Has anyone yet noticed that eBay has, of early June, stopped displaying unsold items on sellers’ “Completed listings” pages (for all types of sales).
At last, the US economy has turned the corner, according to eBay, anyway. Harrah! eBay and everybody selling thereon are now going great guns! Absolutely everything is now selling! Everyone who lists on eBay now has a 100% success rate!
From now on everything that is listed on eBay will appear to sell—even if it doesn’t. There will be no more of those unsightly and embarrassing oceans of “red” on sellers’ “completed listing” pages (of course there may not be many sold items listed either); these oceans will now only appear in the soothing (and deceptive) “green” colour of success.
eBay is making the business of buying on eBay more and more opaque by the minute. There is only one reason for such opacity and that is to deceive consumers.

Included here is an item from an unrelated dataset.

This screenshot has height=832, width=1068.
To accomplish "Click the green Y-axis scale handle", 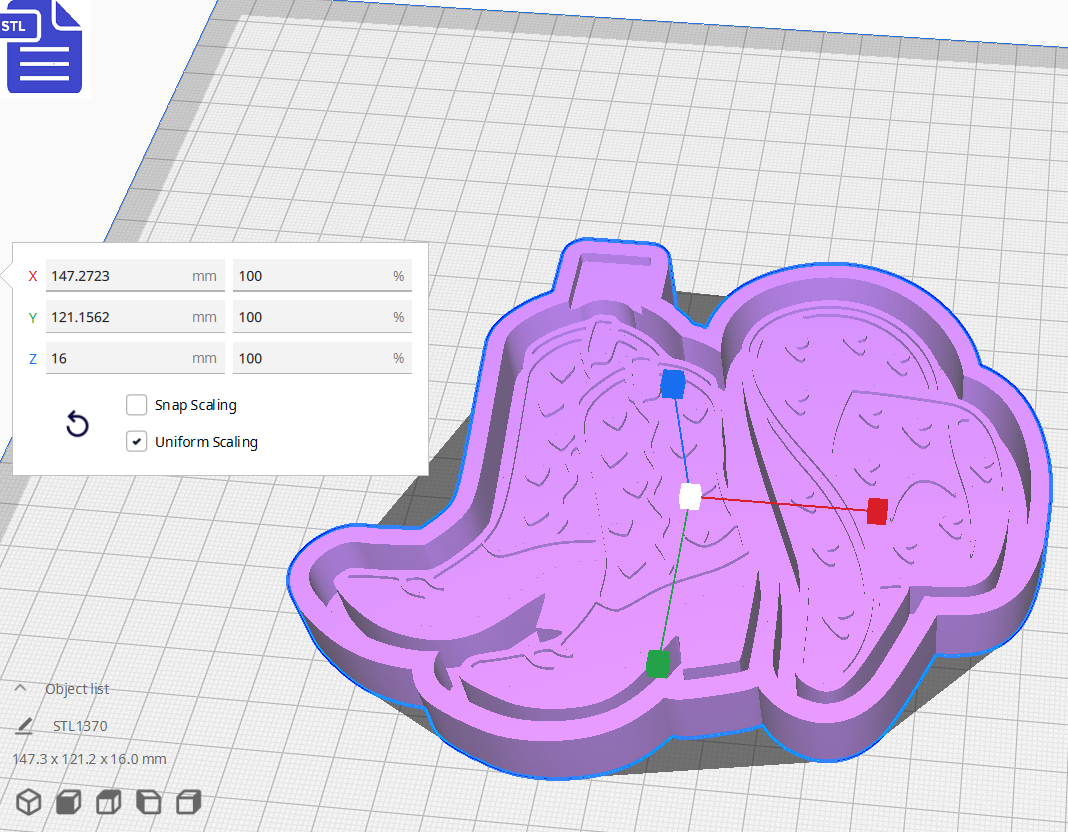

In my humble opinion, this latest change is simply another indication of the depths that the unscrupulous eBay will go to to deceive its consumers in the pursuit of protecting its atrophying bottom line; it’s unethical at the least; and I invite readers to again read the definition of fraud.
US Code, Title 18, Part I, Chapter 63, §1343, "Fraud by wire, radio, or television":
“Whoever, having devised or intending to devise any scheme or artifice to defraud, or for obtaining money or property by means of false or fraudulent pretenses, representations, or promises, transmits or causes to be transmitted by means of wire, radio, or television communication in interstate or foreign commerce, any writings, signs, signals, pictures, or sounds for the purpose of executing such scheme or artifice, shall be fined under this title or imprisoned not more than 20 years, or both. …”
Regardless, when you deal with eBay (and many of its merchants) you are dealing with a most unscrupulous entity; you should always keep a very firm grip on your wallet/purse whenever you are logged on.